_WHAT TO DO_. Which lines run from the line with "Image resolution: width=644" to the end of the entries? Write out exactly those, leaving out the pictures.

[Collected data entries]
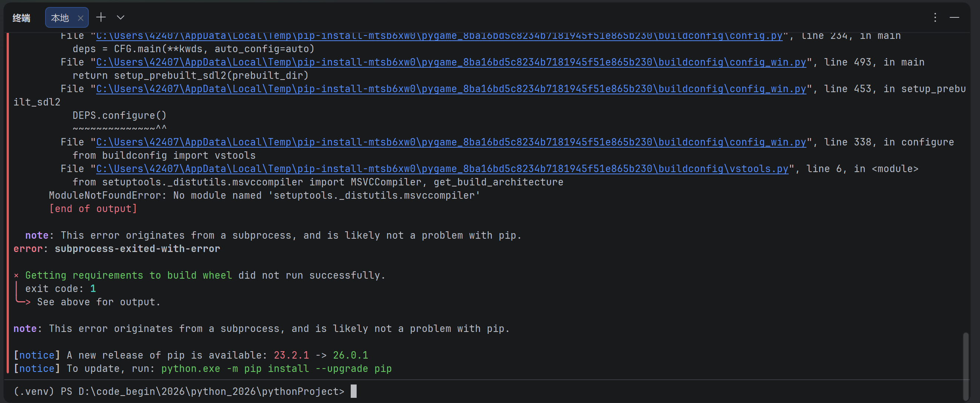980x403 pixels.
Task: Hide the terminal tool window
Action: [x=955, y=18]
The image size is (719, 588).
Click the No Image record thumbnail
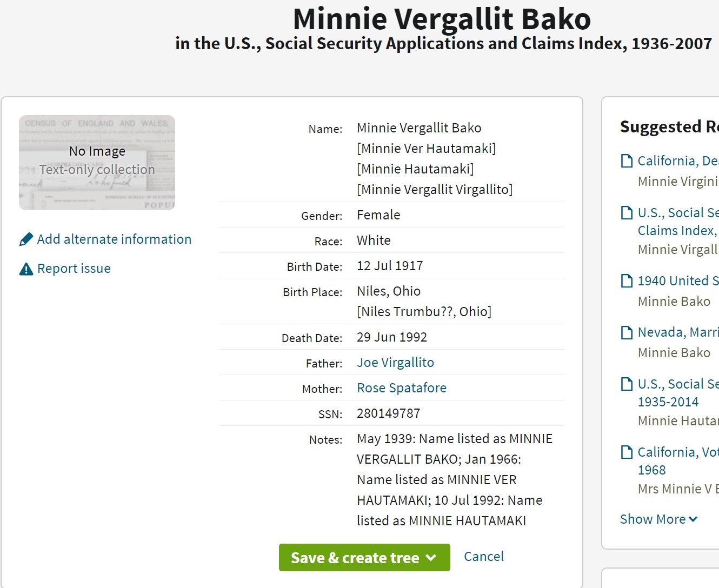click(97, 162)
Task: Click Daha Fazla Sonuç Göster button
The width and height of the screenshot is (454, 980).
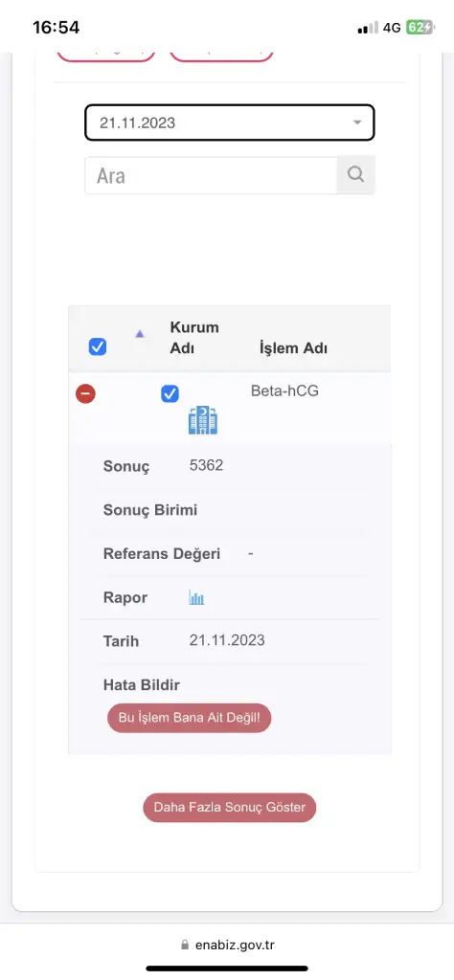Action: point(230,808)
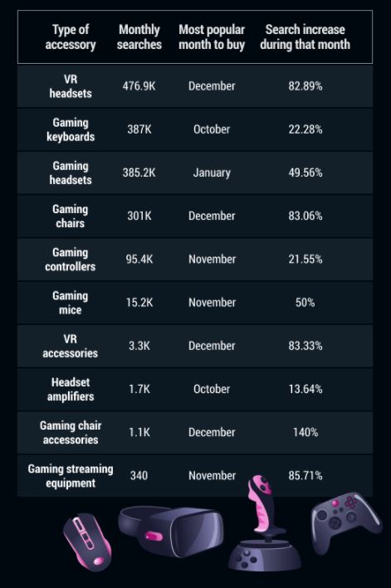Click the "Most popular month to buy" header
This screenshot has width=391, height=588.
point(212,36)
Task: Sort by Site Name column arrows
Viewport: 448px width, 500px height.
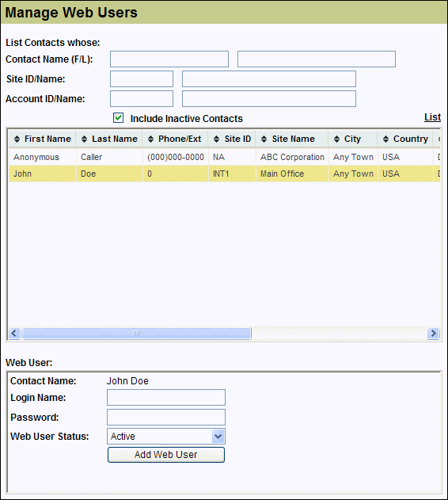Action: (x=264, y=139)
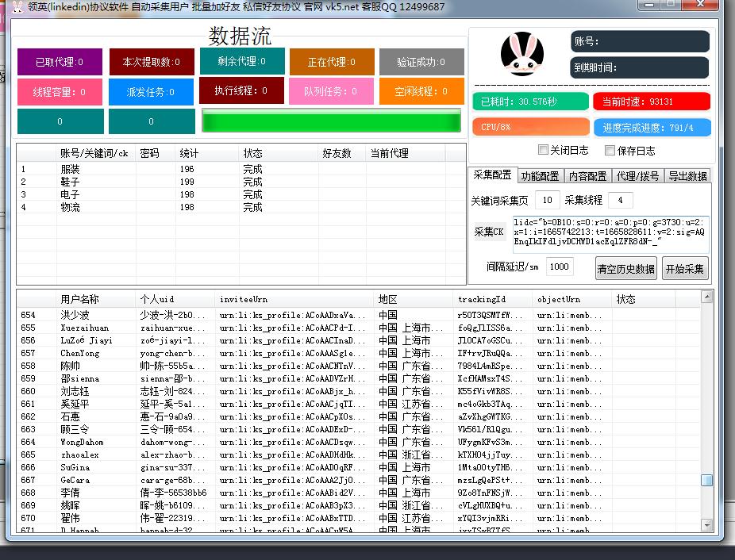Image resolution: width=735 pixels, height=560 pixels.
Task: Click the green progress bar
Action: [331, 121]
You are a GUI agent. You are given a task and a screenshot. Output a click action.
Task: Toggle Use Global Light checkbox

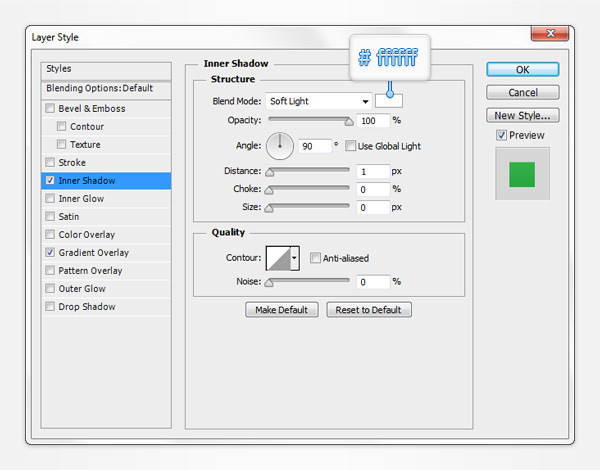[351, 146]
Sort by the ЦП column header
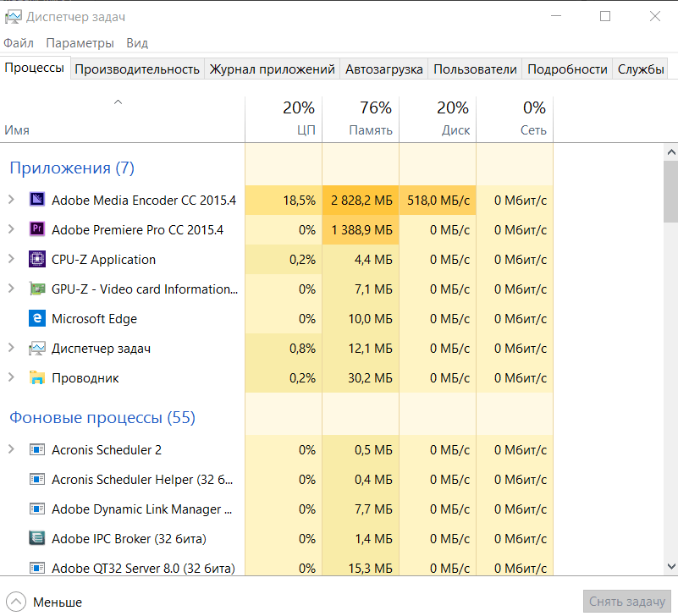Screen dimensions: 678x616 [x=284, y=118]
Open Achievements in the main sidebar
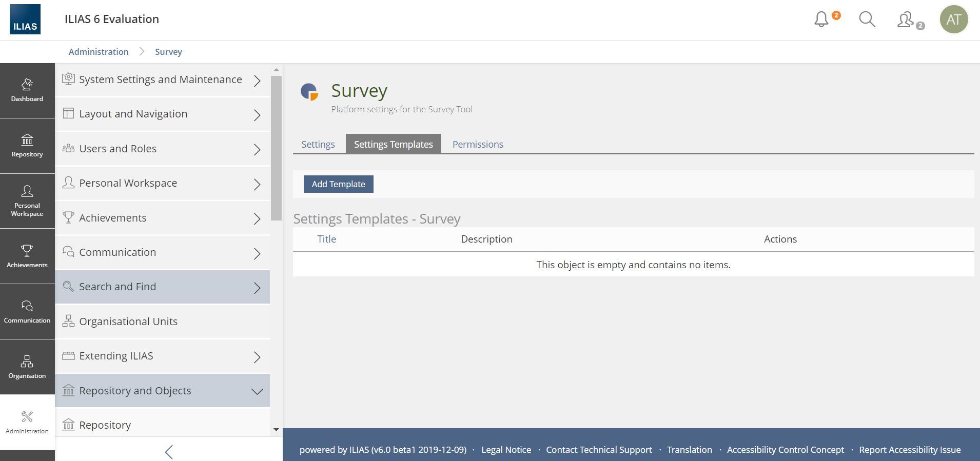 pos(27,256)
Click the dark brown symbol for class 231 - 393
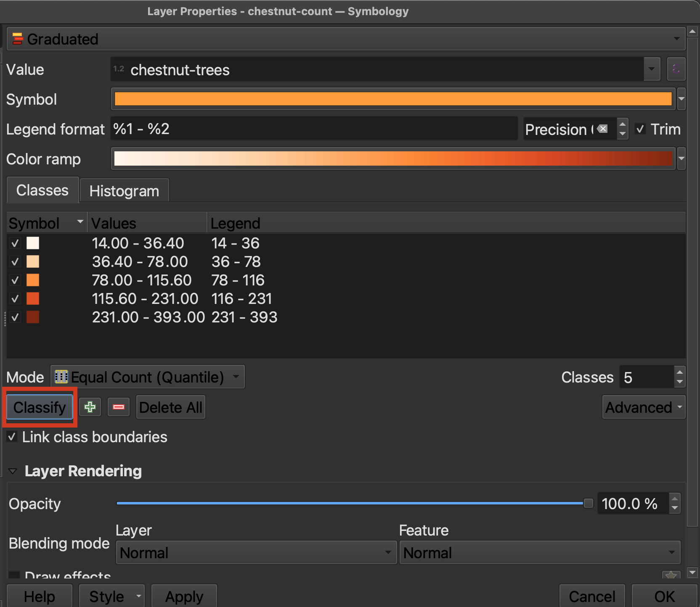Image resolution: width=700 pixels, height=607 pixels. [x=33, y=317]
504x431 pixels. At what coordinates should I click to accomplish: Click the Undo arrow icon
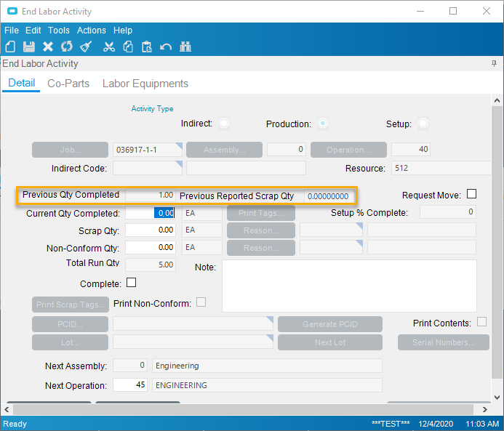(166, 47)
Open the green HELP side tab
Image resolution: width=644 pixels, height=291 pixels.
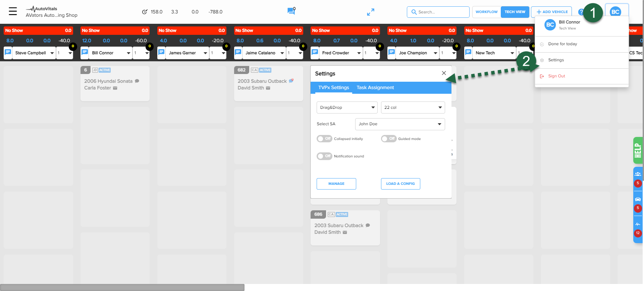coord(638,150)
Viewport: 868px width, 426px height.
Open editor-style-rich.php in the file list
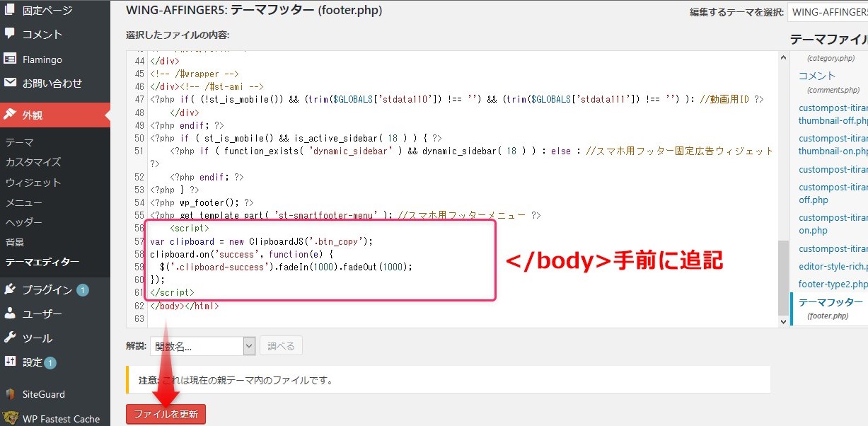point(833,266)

_TASK RESULT_.
Image resolution: width=644 pixels, height=291 pixels.
coord(638,150)
Viewport: 868px width, 426px height.
Open editor-style-rich.php in the file list
point(833,266)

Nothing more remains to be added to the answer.